[EXCERPTED RECORDS]
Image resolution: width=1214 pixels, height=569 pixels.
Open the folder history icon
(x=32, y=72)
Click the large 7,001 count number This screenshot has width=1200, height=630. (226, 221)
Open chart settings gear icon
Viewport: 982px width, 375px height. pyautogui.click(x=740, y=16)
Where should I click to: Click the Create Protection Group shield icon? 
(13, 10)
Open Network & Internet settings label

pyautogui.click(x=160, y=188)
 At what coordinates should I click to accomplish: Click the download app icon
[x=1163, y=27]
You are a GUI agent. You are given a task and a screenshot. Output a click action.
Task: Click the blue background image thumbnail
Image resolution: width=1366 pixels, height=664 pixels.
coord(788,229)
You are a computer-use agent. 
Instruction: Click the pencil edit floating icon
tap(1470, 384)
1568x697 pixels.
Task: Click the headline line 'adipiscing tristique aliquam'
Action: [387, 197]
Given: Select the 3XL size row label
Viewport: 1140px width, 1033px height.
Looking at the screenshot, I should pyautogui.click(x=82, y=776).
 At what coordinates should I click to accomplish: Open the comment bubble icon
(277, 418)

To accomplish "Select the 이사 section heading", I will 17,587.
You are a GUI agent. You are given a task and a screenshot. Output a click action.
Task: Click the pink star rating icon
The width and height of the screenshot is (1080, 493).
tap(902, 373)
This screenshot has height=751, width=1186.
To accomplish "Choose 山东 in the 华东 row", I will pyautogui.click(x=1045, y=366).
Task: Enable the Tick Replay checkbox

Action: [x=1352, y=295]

[INSTRUCTIONS FOR THE TASK] Where a line above holds the string "This", copy that line.

[OUTPUT BELOW]
Click the large 7,001 count number This screenshot has width=1200, height=630. (226, 221)
This screenshot has height=751, width=1186.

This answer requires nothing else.